Your goal
Write out everything in the mortgage arrears forum thread below from "And the banks" down to "which to trade.".

Quoted passage
%%
Other factors include


the extent of negative equity
the remaining term of the loan and whether it is interest only or not
the level of take-home pay which is influenced by government tax rates
the personal circumstances e.g. a couple splitting up, illness, etc
Raising mortgage rates will probably increase the levels of arrears, but not significantly.


----------



## onq (12 Nov 2011)

Brendan Burgess said:


> *Firstly, *around 6% of mortgage holders are in arrears....But the bank  will get more money out of the remaining 94% who are not in arrears.



Asking for more from people who can just barely pay their bills who may be already juggling their debts each month seems likely to push mortgages into arrears, not result in more money.
Its the same faulty logic that expects that putting up taxes automatically results in more revenue.
Beyond a certain point - it doesn't - its just a drag on economic activity.

In fact depending on how critical things become with the next budget, with stealth taxes, water charges, property taxes and the like, unregulated bank charges could be the final straw that puts huge swathes of people into debt.

And the banks excuse? - "we were told to become profitable as soon as we can"
Fine - find a way to do it without putting pressure on a broken sector of the market.
Provide mortgages so that the market can recover, not continue to spiral down for lack of demand.

Find other markets in which to trade.
%%
Data provided
%%
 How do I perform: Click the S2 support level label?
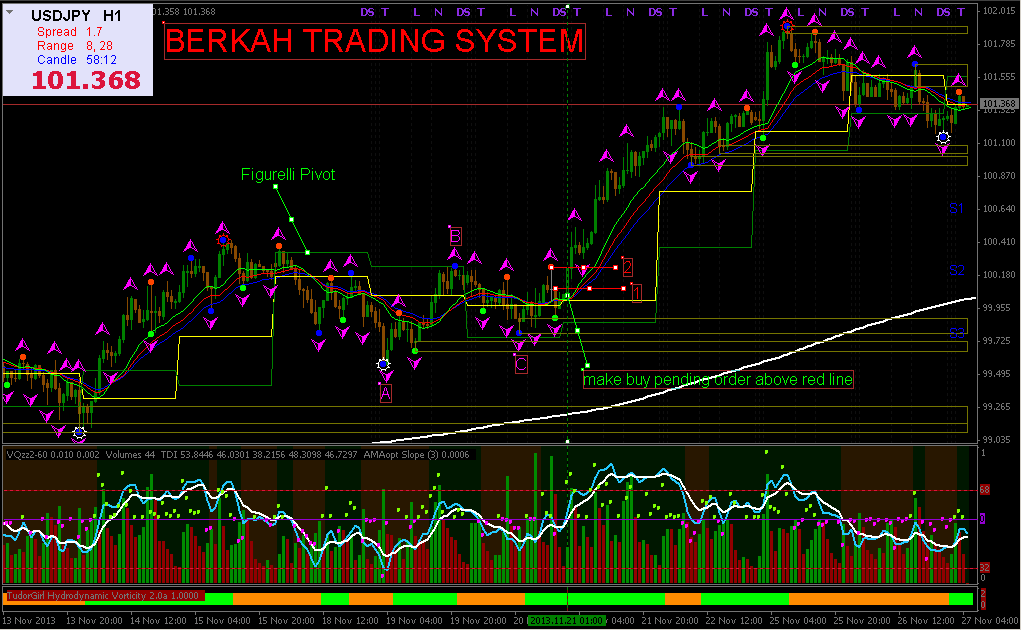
%%
Solution to this task
And the banks excuse? - "we were told to become profitable as soon as we can"
Fine - find a way to do it without putting pressure on a broken sector of the market.
Provide mortgages so that the market can recover, not continue to spiral down for lack of demand.

Find other markets in which to trade.